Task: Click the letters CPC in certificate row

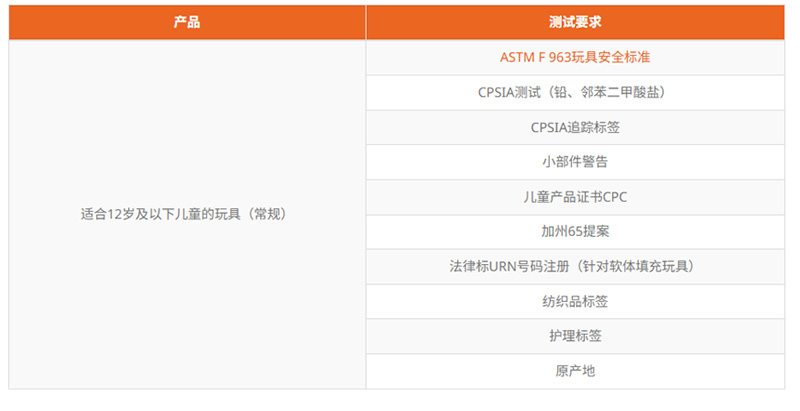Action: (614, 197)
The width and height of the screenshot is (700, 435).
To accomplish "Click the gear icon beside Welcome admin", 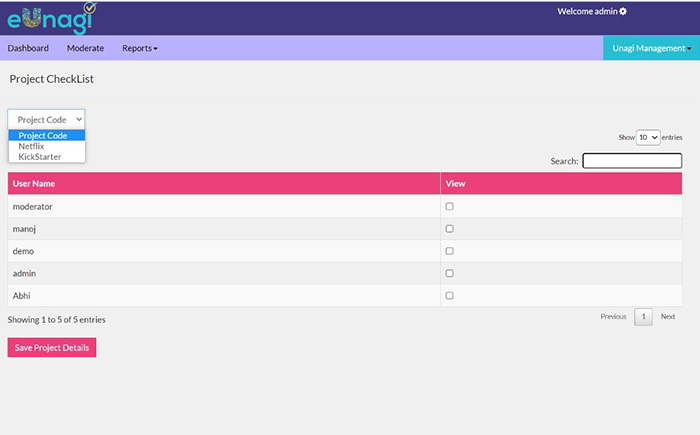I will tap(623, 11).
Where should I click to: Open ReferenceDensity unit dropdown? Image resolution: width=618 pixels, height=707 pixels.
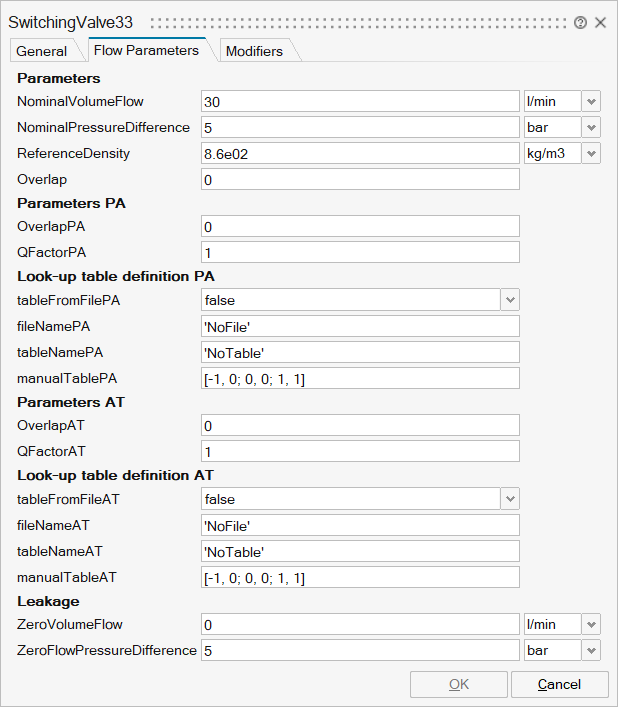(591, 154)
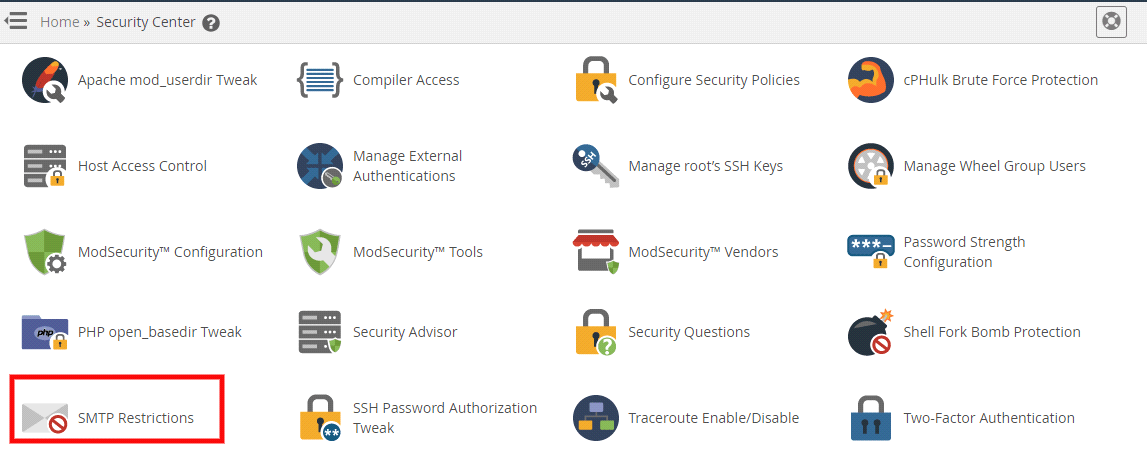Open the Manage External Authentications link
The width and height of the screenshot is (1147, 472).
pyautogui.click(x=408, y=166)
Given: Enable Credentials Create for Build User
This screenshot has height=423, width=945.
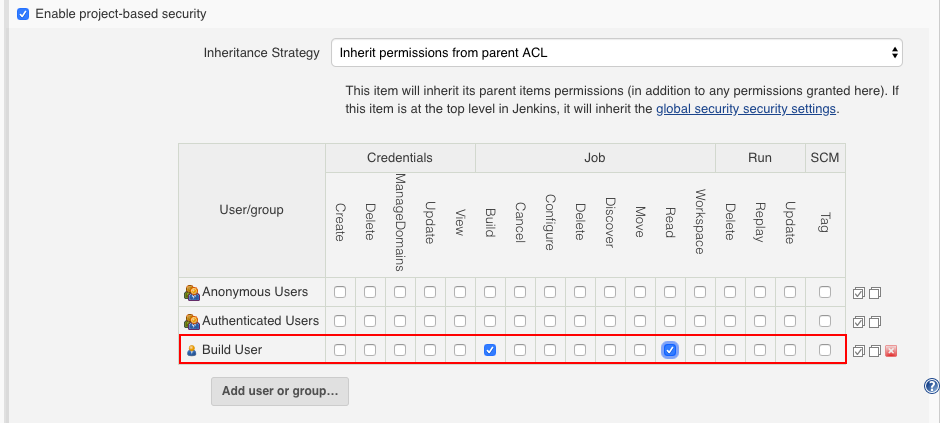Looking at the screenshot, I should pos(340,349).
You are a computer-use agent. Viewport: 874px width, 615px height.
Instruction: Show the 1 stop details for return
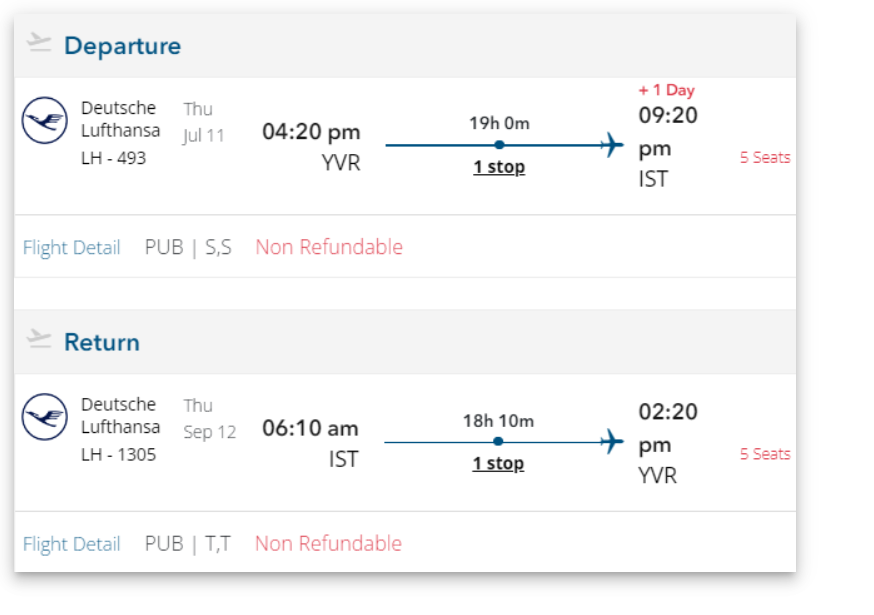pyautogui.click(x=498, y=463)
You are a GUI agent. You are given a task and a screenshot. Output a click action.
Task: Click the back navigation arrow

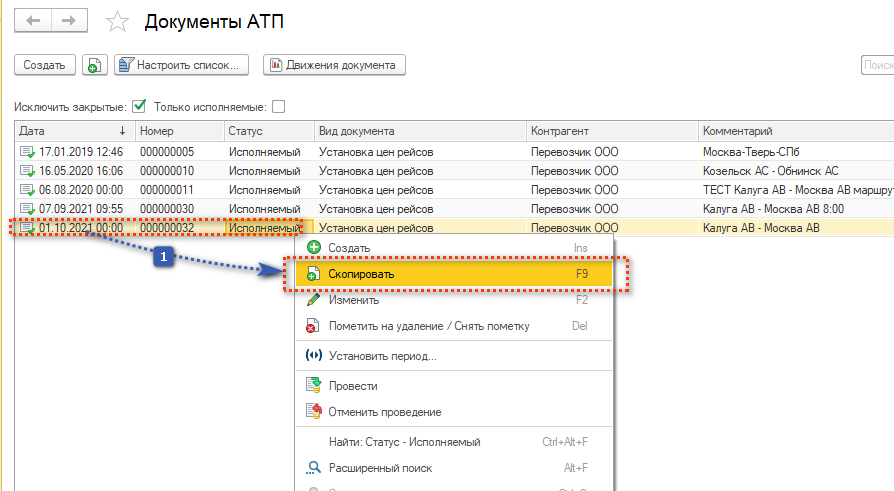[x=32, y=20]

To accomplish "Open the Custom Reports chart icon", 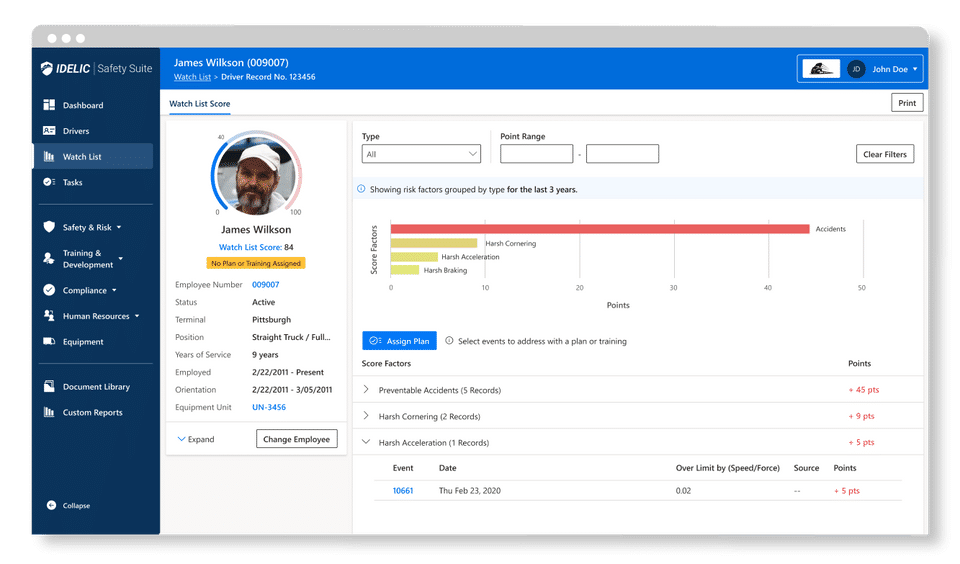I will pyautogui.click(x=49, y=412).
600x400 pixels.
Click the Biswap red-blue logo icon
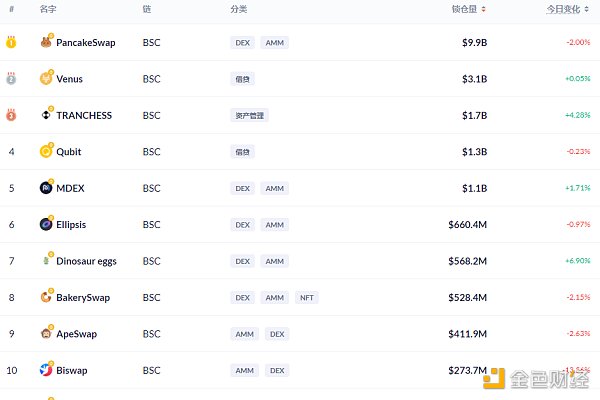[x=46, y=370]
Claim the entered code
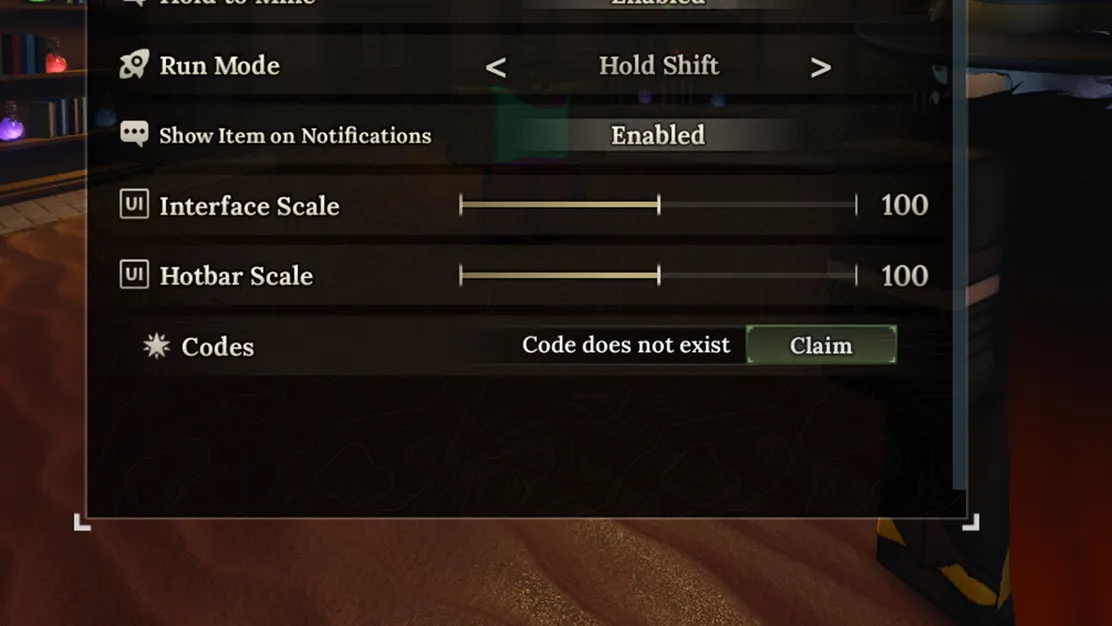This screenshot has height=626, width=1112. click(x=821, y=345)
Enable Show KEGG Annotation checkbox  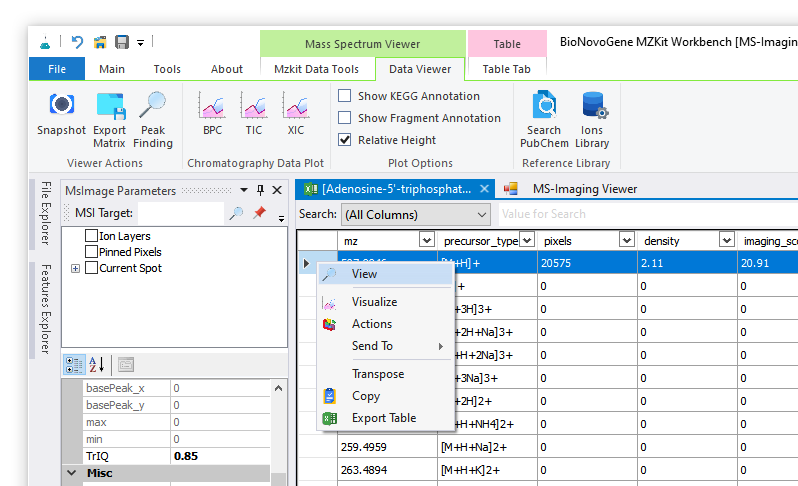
::::::::
# WHAT NEEDS TO BE DONE:
Copy the stretch from the line containing "600x400 pixels." through the end of the items, switching "Claim" to "Redeem" and keeping everything else unchanged. Leave the pictures out of your copy.

# COMPLETED EXERCISE:
600x400 pixels.
Click the Biswap red-blue logo icon
[x=46, y=370]
Redeem the entered code
This screenshot has height=626, width=1112. click(x=821, y=345)
Enable Show KEGG Annotation checkbox  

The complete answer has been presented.